Publication year - 1984
Publication title -
biopolymers
Language(s) - English
Resource type - Journals
SCImago Journal Rank - 0.556
H-Index - 125
eISSN - 1097-0282
pISSN - 0006-3525
DOI - 10.1002/bip.360230305
Subject(s) - polynucleotide , chemistry , circular dichroism , nucleic acid , linear dichroism , chromophore , spectral line , crystallography , absorption spectroscopy , dna , cotton effect , dichroism , optics , photochemistry , physics , quantum mechanics , biochemistry
Calculations of the optical properties (absorption, linear dichroism, circular dichroism, and anisotropic components of the CD) are presented for polynucleotides of random or regular sequence within the formalism of the matrix method using a set of parameters that includes only the ππ* transitions of the aromatic bases. Experimental solution spectra agree favorably with calculated CD spectra for A‐RNA, A‐DNA, and B‐DNA, when coordinates derived from x‐ray studies on fibers are used. Excessive hypochromicity is predicted when parameters intended to reproduce the vacuum‐uv absorption of the chromophores are included in the calculations, but total elimination of these parameters leads to an insufficient hypochromicity for the long‐wavelength absorption band. Using alternative conformations for DNA in low‐salt aqueous solution did not improve the agreement between experimental and calculated spectra, but some features of the optical properties predicted for these variant structures suggest that the tilt of the bases with respect to the helical axis may be larger than that of the fiber B‐form.
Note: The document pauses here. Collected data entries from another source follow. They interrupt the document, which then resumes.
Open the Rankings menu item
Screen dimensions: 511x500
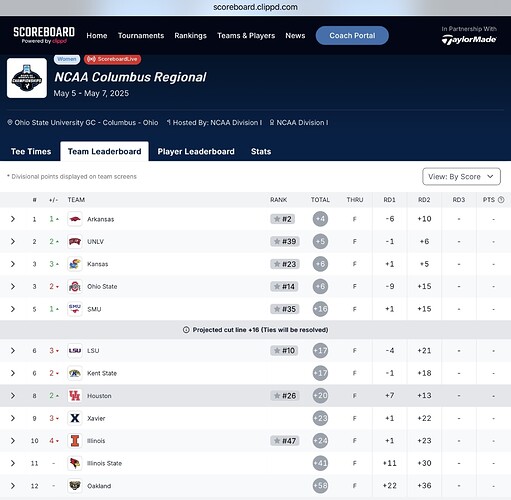pyautogui.click(x=190, y=36)
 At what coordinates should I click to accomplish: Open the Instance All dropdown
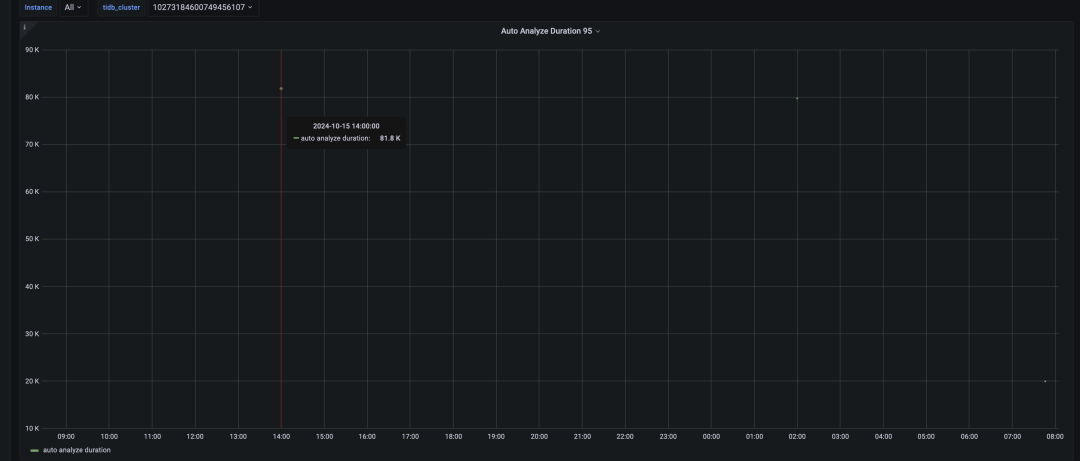click(73, 8)
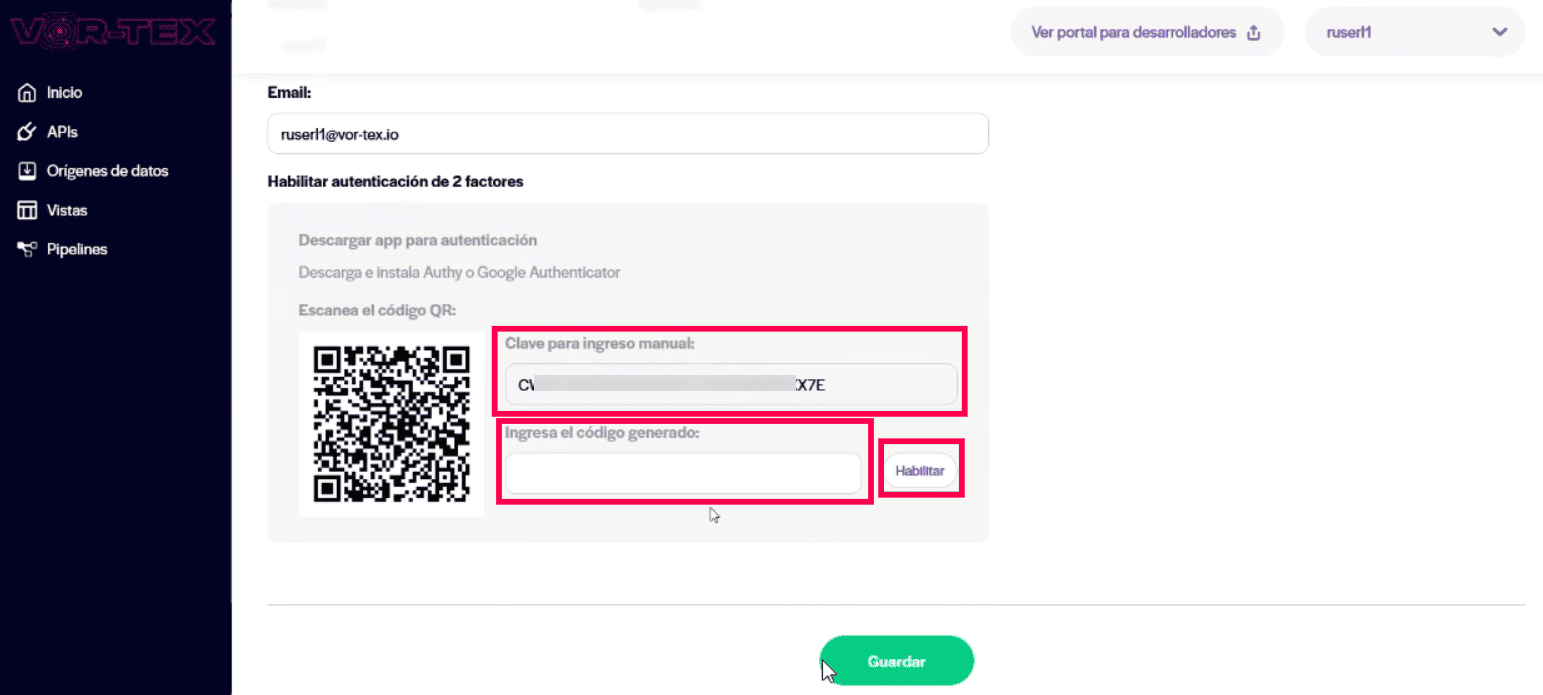Screen dimensions: 1543x695
Task: Click the QR code image
Action: click(391, 424)
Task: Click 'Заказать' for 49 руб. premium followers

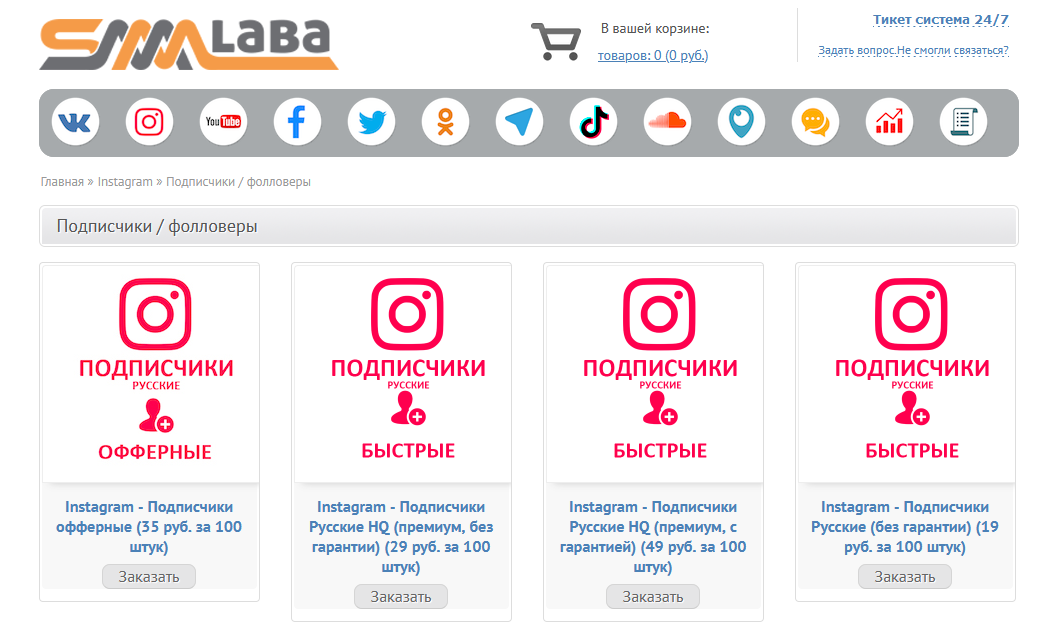Action: coord(653,596)
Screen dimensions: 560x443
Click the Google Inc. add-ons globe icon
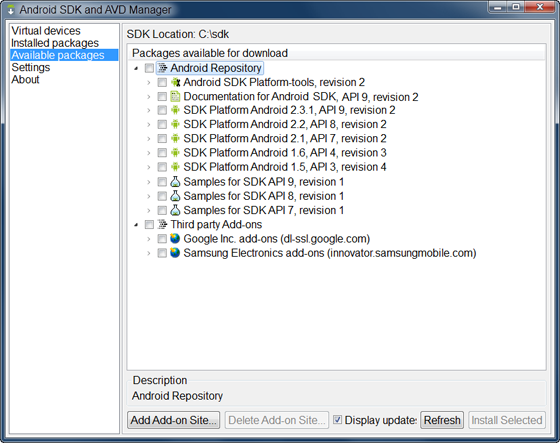[175, 238]
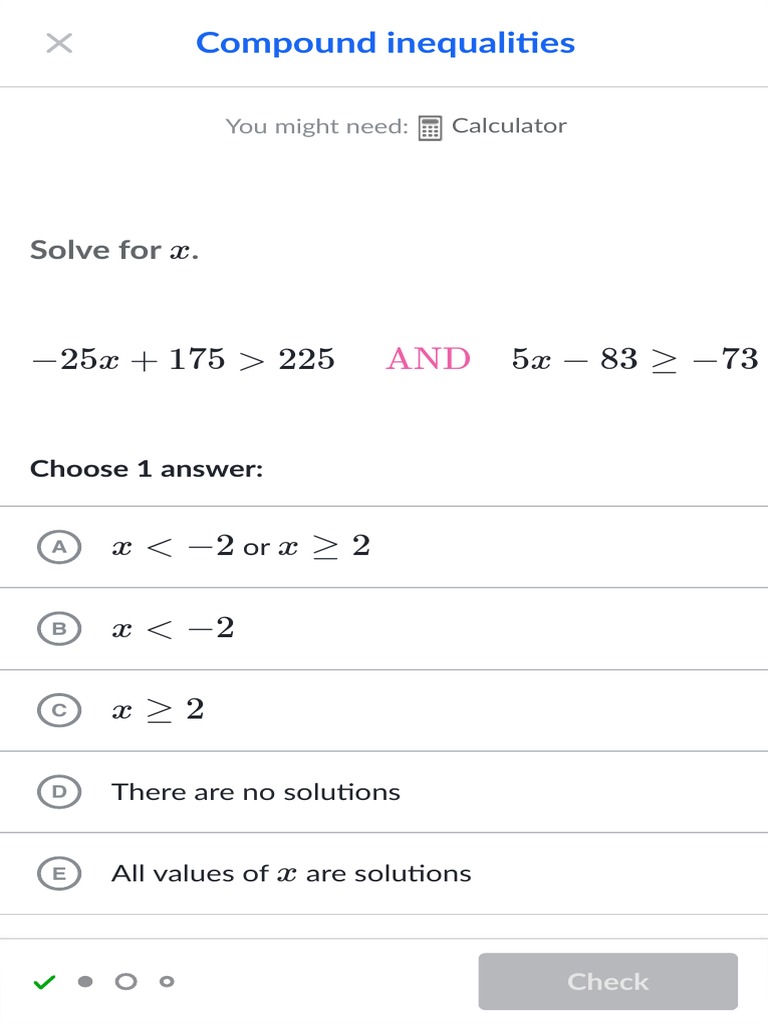This screenshot has height=1024, width=768.
Task: Close the exercise with the X icon
Action: [59, 43]
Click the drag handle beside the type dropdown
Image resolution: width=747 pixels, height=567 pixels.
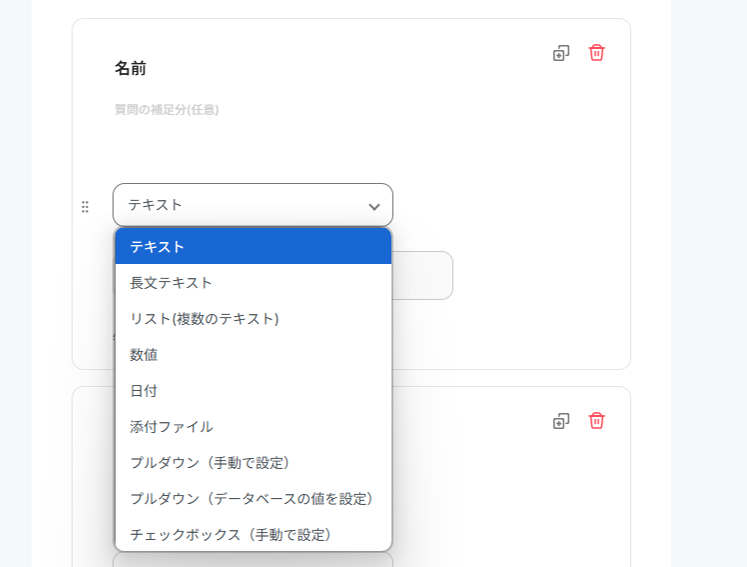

In the case of polynucleotides with regular structure, which have been traditionally less easy to understand in terms of the standard nucleic acid conformations, a series of alternative structures has been examined. Unexpectedly, the calculated spectrum for the Z‐DNA structure compares almost quantitatively with the experimental spectrum of poly(dGC·dGC) in low salt. This result, which confirms a recent report [Vasmel, H. & Greve, J. (1981) Biopolymers 20 , 1329–1332], is in contrast with the current identification of Z‐DNA with the high‐salt form of poly(dGC·dGC). Finally, the optical properties of single‐stranded polyribonucleotides appear to be better explained when alternative structures [9 1 ‐helix for poly(rA) and 6 1 ‐helix for poly(rC)] are introduced instead of the A‐RNA form.